Wahlvorstand bestimmen

Der Betriebsrat selbst bestimmt den Wahlvorstand. Hierfür reicht ein Beschluss mit einfacher Mehrheit nach § 33 BetrVG. Auch der Betriebsausschuss kann den Wahlvorstand bestellen, wenn der Betriebsrat ihm diese Aufgabe übertragen hat. Außerdem bestimmt der Betriebsrat den Vorsitzenden des Wahlvorstands. Wird ein Beschluss nicht gefasst, wählt der Wahlvorstand selbst eines seiner Mitglieder als Vorsitzenden.

Ein Sonderfall: Der Betriebsrat hat acht Wochen vor Ablauf der Amtszeit des Betriebsrats keinen Wahlvorstand bestellt. Hier gibt es zwei Möglichkeiten: Das Arbeitsgericht bestellt einen Wahlvorstand auf Antrag von mind. drei wahlberechtigten Arbeitnehmern oder einer im Betrieb vertretenen Gewerkschaft (§ 16 Abs. 2 BetrVG). Alternativ bestellt ein Gesamtbetriebsrat oder ein Konzernbetriebsrat den Wahlvorstand (§ 16 Abs. 3 BetrVG).

Betriebsrat erstmals wählen

Das Betriebsverfassungsgesetz regelt auch, wie der Wahlvorstand bestellt wird, wenn ein Betriebsrat erstmals gewählt wird (§§ 16 Abs. 1, 2, 17 BetrVG).

Hier ist es jederzeit möglich, einen Wahlvorstand zu bestellen.
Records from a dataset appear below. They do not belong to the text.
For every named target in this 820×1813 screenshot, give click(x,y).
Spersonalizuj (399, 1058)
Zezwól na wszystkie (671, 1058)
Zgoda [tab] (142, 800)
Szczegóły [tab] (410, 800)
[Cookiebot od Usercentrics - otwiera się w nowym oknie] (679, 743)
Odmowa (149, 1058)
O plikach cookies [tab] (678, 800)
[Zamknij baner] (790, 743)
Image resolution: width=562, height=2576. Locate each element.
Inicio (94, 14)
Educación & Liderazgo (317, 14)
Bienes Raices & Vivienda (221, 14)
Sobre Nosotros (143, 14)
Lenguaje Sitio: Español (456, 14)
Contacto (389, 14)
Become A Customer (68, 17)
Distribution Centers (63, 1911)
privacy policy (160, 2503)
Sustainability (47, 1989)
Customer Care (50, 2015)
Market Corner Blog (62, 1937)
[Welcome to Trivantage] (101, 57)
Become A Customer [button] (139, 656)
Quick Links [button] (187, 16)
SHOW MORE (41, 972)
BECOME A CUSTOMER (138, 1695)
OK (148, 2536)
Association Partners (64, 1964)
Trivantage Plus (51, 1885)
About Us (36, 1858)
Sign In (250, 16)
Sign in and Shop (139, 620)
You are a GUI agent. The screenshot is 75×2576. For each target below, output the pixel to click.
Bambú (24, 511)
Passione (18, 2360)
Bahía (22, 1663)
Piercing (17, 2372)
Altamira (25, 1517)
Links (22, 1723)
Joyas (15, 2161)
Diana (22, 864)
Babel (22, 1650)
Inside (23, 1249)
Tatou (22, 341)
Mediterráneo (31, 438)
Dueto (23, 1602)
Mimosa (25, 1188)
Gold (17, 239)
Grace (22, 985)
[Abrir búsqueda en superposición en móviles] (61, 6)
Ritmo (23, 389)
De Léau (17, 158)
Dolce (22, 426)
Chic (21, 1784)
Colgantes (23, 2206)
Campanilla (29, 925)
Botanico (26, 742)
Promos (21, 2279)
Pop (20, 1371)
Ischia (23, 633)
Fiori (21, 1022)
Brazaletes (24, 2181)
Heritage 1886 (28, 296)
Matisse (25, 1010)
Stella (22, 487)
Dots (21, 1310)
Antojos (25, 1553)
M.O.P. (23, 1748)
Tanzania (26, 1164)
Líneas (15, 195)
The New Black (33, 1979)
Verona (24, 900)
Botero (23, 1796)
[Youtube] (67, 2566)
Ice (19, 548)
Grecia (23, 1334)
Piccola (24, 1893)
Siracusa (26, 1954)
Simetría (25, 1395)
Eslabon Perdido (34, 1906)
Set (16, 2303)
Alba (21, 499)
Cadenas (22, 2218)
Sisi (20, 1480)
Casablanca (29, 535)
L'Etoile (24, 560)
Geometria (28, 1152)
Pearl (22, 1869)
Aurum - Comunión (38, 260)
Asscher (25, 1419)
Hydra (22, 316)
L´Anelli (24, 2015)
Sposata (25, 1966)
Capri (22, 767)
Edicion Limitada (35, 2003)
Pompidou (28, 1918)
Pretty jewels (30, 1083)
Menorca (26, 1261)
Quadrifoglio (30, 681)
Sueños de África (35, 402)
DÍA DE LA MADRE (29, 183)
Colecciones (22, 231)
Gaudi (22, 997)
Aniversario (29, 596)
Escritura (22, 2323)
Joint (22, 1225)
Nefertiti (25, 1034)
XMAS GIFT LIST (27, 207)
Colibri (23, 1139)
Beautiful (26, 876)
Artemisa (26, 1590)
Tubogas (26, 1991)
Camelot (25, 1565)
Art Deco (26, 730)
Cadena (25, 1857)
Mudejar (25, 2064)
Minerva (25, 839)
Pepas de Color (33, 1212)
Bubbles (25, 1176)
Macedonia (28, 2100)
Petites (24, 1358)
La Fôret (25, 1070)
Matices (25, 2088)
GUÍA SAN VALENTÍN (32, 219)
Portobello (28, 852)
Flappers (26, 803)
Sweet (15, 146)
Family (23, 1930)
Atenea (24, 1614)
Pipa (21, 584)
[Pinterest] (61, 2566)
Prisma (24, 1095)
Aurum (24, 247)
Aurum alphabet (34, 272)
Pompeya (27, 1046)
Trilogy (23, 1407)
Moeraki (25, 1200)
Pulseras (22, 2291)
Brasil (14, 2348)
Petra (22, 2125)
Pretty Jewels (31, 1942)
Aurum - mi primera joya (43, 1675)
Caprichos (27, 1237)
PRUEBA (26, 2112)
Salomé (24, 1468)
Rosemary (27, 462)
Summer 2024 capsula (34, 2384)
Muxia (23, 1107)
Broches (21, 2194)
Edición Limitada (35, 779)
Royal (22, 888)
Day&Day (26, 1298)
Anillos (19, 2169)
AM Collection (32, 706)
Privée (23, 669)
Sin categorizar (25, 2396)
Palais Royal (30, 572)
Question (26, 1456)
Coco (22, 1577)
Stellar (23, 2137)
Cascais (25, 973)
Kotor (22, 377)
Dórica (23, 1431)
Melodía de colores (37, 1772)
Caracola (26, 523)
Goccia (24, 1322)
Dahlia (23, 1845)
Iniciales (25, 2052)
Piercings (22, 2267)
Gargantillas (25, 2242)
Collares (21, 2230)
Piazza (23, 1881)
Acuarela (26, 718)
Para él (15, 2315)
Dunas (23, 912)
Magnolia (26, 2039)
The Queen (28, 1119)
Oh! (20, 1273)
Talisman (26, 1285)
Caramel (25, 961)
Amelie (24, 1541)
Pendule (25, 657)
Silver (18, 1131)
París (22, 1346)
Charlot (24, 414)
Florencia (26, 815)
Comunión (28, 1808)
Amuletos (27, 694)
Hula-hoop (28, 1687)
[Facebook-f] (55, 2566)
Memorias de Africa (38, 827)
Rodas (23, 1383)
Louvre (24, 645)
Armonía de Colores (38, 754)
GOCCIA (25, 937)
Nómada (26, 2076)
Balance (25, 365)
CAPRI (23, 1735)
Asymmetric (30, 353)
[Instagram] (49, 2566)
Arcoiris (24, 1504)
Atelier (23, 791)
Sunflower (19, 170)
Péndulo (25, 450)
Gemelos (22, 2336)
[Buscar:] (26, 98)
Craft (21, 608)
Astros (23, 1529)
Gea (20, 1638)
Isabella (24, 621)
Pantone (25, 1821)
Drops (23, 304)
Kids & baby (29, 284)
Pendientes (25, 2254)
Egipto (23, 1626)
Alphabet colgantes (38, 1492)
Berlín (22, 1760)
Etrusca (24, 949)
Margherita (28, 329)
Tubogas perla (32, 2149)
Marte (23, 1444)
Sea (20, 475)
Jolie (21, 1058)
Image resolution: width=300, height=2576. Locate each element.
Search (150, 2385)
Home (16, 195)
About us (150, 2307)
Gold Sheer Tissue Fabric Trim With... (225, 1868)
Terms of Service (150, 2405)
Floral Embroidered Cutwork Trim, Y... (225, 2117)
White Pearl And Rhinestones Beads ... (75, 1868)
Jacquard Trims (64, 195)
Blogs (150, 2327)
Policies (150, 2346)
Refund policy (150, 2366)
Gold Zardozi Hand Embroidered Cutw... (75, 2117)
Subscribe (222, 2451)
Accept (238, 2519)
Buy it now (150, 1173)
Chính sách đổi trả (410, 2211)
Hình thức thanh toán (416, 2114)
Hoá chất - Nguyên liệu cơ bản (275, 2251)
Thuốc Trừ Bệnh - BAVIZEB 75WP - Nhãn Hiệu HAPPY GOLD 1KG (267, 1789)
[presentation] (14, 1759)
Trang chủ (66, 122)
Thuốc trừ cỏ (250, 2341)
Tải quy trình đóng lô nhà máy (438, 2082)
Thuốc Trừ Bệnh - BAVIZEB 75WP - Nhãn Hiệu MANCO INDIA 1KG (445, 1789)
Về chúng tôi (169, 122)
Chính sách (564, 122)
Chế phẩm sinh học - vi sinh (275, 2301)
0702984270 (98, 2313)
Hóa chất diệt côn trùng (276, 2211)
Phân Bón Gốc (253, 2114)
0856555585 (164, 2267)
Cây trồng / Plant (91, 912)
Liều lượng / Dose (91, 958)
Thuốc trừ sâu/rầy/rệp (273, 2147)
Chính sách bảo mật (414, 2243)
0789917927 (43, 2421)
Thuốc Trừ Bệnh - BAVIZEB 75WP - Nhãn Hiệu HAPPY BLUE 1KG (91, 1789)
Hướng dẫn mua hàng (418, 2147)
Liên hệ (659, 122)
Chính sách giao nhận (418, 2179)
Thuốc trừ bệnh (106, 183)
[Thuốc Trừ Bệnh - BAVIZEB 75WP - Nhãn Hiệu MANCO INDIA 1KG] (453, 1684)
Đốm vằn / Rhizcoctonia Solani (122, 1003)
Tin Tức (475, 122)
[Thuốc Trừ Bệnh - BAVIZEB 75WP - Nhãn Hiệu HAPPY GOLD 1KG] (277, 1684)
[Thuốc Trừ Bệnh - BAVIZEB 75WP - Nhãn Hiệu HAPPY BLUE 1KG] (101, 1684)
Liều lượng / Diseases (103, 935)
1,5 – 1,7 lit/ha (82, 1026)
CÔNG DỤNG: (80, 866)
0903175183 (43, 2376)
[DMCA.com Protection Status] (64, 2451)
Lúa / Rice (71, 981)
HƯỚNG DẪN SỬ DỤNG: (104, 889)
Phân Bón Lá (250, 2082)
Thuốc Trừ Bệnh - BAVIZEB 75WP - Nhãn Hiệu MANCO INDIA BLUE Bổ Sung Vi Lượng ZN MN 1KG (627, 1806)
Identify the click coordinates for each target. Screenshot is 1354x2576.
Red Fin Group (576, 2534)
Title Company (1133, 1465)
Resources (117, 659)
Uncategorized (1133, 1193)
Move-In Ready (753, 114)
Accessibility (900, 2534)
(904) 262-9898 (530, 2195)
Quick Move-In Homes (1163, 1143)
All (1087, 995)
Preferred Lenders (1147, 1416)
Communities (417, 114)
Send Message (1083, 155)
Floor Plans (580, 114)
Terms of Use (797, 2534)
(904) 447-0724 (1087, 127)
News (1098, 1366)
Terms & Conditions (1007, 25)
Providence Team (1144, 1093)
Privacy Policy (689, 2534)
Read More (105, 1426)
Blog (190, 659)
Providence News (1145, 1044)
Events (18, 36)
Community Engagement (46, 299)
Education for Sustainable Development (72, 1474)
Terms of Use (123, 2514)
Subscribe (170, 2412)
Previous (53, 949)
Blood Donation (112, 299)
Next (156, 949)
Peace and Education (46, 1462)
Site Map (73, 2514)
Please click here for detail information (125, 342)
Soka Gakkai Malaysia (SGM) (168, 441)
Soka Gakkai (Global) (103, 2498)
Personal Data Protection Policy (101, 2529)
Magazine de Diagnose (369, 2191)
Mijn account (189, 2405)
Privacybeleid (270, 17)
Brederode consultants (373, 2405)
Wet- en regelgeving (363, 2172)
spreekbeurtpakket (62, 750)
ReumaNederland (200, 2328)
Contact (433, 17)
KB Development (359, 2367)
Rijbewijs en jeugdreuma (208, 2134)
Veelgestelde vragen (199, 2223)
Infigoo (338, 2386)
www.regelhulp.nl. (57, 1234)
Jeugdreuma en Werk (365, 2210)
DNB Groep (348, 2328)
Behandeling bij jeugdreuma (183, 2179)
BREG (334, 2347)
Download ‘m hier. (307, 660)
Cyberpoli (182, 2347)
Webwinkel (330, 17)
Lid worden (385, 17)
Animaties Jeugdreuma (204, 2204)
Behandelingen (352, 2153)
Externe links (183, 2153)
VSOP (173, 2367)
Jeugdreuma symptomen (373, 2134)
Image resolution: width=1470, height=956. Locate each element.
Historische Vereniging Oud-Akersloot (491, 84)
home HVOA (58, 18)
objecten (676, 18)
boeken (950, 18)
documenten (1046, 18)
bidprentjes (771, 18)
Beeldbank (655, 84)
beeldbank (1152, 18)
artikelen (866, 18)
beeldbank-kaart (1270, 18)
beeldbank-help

Dieser besteht aus drei wahlberechtigten Arbeitnehmern. Einer von ihnen übernimmt den Vorsitz. Auch hier kann man mehr als drei Mitglieder des Wahlvorstands bestellen, falls erforderlich. Ersatzmitglieder kann man ebenfalls ernennen.

Besonderheiten im Verfahren einer erstmaligen Wahl

Im Verfahren gibt es weitere Besonderheiten:

Gibt es im Betrieb einen Gesamtbetriebsrat oder einen Konzernbetriebsrat, bestimmt dieser den Wahlvorstand. Andernfalls wählt in einer Betriebsversammlung die Mehrheit der anwesenden Arbeitnehmer den Wahlvorstand. Zur Betriebsversammlung können drei wahlberechtigte Arbeitnehmer des Betriebs oder eine im Betrieb vertretene Gewerkschaft einladen.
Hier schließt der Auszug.